Information provided:
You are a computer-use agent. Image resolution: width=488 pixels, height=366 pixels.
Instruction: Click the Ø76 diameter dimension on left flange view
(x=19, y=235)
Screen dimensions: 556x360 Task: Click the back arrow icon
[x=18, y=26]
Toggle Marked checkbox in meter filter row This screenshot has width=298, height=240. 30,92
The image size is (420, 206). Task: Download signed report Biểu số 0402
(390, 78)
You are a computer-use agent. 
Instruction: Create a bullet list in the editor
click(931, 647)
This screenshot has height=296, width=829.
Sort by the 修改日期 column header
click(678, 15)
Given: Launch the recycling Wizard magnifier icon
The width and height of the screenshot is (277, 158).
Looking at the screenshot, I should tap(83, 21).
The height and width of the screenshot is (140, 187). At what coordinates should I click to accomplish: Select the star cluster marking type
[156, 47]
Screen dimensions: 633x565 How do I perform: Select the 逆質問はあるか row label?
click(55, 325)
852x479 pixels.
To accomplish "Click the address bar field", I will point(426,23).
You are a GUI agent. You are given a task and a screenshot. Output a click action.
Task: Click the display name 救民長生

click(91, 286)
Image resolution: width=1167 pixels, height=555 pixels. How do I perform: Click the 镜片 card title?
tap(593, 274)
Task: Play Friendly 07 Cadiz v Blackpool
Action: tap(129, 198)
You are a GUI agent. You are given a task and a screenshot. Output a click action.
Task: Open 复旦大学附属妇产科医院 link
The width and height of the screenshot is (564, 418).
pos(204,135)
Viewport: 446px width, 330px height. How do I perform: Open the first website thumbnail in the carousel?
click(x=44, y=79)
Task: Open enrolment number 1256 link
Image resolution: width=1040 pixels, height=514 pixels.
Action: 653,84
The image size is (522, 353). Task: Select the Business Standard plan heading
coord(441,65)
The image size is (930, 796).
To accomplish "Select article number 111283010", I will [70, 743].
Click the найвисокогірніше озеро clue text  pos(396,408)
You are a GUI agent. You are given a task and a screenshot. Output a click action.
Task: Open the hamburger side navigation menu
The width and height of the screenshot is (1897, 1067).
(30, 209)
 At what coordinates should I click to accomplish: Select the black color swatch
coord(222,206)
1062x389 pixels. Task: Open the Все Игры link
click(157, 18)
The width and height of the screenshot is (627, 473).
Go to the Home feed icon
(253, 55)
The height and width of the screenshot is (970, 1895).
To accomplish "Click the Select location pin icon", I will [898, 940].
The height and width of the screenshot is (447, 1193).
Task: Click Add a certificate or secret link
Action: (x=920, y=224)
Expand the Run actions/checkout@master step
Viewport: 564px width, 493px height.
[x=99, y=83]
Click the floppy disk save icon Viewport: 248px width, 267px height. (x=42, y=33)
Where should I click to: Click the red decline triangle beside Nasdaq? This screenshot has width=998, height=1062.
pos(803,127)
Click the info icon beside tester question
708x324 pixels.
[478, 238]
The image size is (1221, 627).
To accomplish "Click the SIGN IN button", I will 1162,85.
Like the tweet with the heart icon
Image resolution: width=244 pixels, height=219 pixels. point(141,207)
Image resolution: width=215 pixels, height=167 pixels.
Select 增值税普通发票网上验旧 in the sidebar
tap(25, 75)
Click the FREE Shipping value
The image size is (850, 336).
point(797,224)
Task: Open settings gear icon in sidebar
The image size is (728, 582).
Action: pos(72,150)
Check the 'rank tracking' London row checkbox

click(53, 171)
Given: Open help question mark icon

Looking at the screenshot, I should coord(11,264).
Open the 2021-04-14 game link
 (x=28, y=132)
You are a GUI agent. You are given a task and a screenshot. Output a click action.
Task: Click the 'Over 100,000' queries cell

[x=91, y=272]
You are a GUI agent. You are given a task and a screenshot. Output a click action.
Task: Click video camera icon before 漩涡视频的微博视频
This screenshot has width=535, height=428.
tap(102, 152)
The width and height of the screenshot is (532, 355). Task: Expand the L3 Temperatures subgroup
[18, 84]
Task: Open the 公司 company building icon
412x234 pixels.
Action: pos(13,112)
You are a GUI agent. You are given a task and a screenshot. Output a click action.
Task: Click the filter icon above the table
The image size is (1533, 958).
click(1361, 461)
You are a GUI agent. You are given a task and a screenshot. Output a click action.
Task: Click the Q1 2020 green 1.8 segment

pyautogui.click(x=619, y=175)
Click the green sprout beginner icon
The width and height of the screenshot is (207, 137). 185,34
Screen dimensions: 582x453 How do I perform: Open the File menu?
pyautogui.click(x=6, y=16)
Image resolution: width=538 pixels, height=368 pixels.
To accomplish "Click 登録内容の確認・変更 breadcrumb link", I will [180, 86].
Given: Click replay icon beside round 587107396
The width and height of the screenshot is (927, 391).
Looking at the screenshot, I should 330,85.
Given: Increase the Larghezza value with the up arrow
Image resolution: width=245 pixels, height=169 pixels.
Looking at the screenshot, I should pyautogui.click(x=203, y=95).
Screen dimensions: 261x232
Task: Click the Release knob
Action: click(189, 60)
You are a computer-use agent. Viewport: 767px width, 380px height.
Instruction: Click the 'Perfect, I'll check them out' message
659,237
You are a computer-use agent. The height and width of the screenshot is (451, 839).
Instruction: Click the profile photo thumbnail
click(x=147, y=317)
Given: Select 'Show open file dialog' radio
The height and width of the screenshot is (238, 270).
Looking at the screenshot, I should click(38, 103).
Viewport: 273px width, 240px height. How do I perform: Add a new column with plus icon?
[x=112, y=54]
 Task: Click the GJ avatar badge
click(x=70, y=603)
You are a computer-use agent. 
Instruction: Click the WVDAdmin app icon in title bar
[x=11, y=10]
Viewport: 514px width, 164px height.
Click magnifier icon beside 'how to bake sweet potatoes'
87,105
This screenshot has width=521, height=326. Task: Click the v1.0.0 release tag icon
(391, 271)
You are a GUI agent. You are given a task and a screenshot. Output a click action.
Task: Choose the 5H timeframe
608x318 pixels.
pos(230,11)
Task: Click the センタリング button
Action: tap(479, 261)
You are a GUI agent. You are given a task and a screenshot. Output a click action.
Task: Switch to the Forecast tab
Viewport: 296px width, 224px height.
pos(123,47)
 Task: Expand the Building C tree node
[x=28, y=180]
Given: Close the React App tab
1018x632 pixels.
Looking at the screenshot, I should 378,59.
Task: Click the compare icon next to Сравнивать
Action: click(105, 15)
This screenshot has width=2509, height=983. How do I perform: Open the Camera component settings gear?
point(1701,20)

Description of the task: Please show every line of the items above that contains the word "sidebar". Case counts.

The result:
Select 增值税普通发票网上验旧 in the sidebar
Task: Open settings gear icon in sidebar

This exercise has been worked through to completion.